[Information shown]

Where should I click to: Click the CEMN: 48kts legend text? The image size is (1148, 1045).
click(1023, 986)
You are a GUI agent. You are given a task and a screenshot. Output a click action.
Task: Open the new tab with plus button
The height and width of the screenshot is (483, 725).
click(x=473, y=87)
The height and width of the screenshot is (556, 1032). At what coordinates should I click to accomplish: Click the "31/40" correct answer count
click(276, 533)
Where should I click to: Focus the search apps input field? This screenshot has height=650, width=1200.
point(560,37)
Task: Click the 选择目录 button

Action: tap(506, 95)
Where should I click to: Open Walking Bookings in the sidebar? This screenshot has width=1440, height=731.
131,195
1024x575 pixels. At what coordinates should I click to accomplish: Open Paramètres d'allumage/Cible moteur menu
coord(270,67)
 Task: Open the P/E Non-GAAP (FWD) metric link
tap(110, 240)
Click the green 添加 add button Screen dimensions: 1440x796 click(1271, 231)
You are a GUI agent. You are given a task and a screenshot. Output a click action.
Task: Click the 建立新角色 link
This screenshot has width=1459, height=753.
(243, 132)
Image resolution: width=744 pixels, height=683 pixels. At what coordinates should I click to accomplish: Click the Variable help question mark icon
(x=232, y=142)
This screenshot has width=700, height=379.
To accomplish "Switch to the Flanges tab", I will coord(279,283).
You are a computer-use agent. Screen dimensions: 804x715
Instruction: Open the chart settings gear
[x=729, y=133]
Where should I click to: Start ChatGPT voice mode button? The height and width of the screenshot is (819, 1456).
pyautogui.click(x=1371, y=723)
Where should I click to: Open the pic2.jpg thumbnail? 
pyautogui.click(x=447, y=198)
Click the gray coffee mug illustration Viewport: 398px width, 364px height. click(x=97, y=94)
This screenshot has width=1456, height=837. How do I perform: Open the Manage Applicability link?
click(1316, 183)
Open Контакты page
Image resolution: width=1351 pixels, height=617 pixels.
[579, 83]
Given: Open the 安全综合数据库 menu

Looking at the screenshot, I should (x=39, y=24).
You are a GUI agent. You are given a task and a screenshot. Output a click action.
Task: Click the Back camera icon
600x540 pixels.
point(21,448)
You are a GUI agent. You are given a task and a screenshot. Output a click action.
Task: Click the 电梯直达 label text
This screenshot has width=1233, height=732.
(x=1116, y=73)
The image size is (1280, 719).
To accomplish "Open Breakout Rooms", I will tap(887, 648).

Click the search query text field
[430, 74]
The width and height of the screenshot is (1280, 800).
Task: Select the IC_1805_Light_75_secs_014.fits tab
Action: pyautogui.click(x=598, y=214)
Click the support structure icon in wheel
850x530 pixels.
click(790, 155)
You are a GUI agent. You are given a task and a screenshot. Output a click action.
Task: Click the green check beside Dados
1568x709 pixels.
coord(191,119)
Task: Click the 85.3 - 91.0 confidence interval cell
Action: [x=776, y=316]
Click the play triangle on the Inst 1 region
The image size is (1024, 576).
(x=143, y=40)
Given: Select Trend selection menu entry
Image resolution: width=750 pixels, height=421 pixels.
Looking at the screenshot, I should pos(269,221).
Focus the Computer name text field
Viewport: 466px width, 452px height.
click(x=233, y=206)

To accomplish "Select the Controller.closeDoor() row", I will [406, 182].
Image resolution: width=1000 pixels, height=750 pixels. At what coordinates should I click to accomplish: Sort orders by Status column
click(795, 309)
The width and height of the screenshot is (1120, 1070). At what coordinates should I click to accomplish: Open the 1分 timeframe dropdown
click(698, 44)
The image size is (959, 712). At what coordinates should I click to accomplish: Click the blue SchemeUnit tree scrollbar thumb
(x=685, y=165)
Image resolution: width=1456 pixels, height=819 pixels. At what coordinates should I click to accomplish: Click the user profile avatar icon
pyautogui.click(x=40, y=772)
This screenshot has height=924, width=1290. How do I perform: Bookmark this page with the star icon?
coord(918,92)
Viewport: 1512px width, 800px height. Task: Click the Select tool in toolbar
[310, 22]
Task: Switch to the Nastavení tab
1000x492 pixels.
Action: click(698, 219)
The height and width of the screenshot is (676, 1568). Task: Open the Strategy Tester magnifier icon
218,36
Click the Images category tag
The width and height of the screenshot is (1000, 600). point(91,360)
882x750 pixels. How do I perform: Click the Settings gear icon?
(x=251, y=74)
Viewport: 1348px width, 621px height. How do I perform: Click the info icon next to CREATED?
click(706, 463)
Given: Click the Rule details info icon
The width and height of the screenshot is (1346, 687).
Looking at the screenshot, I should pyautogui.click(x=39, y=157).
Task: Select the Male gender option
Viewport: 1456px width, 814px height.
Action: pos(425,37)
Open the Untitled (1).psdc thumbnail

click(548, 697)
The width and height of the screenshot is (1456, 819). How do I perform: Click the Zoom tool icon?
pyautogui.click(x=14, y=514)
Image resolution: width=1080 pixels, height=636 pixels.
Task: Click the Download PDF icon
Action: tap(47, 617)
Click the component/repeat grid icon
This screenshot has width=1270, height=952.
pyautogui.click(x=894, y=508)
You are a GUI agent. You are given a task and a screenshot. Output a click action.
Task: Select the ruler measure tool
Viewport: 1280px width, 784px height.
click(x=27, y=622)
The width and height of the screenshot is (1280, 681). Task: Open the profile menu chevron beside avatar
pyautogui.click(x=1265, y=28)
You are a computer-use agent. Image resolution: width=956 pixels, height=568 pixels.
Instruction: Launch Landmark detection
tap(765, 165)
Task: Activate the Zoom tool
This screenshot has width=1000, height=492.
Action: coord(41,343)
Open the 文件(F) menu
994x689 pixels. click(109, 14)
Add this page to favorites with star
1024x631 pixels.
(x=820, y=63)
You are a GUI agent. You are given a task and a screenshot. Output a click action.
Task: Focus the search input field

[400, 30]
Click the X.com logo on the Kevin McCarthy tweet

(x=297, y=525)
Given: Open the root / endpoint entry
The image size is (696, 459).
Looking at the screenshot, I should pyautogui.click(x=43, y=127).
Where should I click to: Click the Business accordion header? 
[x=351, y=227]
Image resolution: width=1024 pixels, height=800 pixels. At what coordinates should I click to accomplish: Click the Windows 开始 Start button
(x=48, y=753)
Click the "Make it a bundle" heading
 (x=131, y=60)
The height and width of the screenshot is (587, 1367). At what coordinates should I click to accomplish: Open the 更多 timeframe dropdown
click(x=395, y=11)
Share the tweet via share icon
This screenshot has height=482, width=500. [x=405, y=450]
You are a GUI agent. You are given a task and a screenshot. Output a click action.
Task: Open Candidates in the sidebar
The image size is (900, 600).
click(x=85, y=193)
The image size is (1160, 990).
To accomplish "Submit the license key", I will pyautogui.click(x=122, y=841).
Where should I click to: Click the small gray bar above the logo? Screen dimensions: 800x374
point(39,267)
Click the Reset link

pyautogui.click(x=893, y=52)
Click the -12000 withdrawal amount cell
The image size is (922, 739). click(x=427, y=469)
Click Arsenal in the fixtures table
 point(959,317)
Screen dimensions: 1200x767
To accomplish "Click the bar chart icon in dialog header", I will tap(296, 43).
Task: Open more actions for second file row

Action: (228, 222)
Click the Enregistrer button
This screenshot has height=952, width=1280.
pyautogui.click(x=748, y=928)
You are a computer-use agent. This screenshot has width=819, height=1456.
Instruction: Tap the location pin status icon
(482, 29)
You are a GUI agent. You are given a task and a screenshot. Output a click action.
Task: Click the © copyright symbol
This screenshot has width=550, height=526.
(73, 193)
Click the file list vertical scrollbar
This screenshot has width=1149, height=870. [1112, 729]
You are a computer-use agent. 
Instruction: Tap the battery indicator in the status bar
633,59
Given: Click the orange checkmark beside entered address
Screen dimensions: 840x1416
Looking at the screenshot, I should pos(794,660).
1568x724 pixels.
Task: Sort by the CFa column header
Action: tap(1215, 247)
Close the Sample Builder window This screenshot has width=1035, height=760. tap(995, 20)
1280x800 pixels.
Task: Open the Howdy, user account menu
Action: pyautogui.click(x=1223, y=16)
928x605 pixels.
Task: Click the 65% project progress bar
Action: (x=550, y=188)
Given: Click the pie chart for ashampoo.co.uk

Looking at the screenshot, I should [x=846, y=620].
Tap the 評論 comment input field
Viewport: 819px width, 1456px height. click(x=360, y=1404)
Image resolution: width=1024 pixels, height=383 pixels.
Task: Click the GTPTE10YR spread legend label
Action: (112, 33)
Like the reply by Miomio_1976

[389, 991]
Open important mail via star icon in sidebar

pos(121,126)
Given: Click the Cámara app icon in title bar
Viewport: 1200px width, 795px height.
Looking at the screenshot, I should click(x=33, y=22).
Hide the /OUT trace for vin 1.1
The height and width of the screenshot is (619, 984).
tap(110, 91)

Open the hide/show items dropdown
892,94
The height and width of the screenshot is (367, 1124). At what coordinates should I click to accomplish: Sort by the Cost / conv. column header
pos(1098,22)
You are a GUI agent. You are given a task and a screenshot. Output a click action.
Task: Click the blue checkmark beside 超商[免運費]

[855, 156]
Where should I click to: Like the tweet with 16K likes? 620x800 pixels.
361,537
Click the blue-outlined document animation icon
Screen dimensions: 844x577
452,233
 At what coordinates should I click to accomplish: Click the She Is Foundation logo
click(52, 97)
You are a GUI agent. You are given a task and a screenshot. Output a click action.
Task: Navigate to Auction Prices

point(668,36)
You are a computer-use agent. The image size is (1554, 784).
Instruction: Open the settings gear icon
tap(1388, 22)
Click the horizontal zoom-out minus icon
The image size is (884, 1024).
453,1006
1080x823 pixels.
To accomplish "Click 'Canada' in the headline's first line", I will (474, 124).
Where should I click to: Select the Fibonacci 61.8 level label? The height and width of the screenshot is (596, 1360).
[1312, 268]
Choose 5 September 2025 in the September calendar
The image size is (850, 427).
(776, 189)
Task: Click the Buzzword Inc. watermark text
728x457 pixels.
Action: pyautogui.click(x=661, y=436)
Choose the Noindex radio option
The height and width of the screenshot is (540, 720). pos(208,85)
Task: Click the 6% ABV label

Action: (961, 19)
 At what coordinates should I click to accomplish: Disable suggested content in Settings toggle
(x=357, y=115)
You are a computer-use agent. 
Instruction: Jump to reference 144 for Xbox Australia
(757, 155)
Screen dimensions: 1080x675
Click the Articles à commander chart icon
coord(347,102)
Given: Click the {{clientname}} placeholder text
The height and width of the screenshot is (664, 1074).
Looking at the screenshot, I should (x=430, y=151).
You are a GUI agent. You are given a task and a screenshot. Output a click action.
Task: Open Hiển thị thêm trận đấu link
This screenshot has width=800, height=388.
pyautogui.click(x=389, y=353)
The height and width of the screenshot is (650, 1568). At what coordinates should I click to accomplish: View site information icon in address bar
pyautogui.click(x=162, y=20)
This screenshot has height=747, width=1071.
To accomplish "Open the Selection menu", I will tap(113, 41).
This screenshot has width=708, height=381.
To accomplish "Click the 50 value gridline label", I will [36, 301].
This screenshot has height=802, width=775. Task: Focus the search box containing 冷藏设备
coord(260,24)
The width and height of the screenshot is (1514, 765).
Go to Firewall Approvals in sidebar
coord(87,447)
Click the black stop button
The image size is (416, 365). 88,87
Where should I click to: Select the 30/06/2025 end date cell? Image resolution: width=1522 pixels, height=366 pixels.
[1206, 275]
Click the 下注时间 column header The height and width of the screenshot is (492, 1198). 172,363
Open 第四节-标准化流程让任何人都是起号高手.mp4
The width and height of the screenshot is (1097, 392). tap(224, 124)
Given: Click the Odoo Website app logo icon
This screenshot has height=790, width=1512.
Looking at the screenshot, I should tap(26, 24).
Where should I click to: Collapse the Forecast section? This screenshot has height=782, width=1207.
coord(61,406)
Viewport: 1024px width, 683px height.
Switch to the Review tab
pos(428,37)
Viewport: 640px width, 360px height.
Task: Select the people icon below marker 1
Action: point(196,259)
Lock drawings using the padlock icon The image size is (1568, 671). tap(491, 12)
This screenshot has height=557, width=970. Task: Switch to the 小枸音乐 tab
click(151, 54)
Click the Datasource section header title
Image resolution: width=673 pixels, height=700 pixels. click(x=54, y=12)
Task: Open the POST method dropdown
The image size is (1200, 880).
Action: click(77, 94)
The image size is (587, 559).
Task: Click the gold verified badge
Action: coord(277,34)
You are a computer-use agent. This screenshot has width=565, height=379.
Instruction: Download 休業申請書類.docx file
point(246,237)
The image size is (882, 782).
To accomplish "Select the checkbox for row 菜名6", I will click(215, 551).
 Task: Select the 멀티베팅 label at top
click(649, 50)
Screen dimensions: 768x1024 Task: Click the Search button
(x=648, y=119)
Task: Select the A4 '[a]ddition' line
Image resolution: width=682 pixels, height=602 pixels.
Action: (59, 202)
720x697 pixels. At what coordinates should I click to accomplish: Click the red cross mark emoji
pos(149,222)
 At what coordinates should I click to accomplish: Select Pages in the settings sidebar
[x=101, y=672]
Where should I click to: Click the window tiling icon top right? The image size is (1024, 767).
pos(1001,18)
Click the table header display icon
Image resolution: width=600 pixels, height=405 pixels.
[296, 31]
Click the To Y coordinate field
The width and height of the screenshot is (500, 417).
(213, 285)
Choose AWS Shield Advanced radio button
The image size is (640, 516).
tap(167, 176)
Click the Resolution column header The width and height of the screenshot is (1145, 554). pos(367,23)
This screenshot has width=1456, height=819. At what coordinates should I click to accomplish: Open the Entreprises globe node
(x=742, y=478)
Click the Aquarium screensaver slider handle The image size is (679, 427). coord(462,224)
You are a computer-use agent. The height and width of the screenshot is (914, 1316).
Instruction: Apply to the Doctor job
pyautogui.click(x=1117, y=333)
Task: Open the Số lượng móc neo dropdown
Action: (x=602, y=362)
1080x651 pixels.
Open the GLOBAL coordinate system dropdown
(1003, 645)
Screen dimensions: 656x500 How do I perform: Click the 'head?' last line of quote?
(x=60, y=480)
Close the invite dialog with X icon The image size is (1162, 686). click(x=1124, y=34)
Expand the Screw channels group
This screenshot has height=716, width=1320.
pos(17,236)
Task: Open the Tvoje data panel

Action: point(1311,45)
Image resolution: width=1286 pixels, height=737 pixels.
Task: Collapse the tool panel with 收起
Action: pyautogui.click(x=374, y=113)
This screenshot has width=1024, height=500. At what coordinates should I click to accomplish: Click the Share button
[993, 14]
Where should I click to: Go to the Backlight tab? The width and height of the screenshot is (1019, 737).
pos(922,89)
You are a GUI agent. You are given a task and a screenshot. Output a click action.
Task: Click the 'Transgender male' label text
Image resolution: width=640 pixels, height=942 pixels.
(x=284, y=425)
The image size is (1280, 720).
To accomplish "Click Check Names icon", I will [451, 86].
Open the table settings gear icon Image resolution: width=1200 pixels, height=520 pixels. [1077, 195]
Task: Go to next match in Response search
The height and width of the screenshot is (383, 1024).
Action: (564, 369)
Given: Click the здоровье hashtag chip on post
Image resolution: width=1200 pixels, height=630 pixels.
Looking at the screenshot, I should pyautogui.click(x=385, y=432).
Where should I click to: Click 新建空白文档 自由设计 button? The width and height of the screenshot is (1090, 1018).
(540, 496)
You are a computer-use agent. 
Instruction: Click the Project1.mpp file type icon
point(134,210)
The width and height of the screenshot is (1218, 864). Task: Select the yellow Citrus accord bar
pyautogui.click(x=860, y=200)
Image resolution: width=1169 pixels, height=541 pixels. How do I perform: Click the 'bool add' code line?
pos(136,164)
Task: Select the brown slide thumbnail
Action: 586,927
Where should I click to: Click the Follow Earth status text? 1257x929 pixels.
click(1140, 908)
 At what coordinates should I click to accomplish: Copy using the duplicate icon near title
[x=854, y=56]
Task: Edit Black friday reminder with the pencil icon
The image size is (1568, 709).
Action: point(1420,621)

[/Information shown]

For this exercise, find all lines in the records containing the word "entry" and copy them.

Given: Select Trend selection menu entry
Given: Open the root / endpoint entry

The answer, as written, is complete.